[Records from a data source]
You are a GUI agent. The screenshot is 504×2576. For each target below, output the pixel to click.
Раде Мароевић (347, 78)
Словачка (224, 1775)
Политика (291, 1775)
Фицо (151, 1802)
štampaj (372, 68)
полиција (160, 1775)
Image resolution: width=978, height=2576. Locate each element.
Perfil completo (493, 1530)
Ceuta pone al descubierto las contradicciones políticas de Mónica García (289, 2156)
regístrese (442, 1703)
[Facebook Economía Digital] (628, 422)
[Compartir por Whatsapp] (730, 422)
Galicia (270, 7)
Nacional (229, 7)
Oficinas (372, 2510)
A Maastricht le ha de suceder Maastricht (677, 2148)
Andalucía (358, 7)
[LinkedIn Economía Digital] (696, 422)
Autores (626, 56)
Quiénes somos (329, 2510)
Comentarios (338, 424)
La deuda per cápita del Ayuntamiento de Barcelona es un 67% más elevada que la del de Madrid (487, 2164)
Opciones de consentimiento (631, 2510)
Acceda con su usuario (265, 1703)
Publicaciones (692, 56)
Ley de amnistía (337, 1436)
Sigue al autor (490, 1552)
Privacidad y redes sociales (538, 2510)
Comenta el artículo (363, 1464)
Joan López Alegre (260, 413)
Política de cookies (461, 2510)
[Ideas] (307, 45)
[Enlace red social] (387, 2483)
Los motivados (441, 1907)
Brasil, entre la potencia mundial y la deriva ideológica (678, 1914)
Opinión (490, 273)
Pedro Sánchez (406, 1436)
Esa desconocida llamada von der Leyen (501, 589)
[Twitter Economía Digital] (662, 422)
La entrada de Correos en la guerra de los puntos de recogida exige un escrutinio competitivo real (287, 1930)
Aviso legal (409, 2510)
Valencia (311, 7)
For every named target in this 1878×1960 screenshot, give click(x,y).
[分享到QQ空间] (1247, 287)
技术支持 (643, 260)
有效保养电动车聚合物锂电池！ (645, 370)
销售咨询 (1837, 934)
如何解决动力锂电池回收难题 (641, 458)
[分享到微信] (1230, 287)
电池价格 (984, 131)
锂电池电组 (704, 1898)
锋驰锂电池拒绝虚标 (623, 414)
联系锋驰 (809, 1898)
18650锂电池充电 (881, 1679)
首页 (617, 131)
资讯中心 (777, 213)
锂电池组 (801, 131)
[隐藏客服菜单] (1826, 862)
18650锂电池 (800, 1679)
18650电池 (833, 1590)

Requirement: Check each line of the data for the word "screenshot", then state only how many lines hold it.

Solution to the problem: 2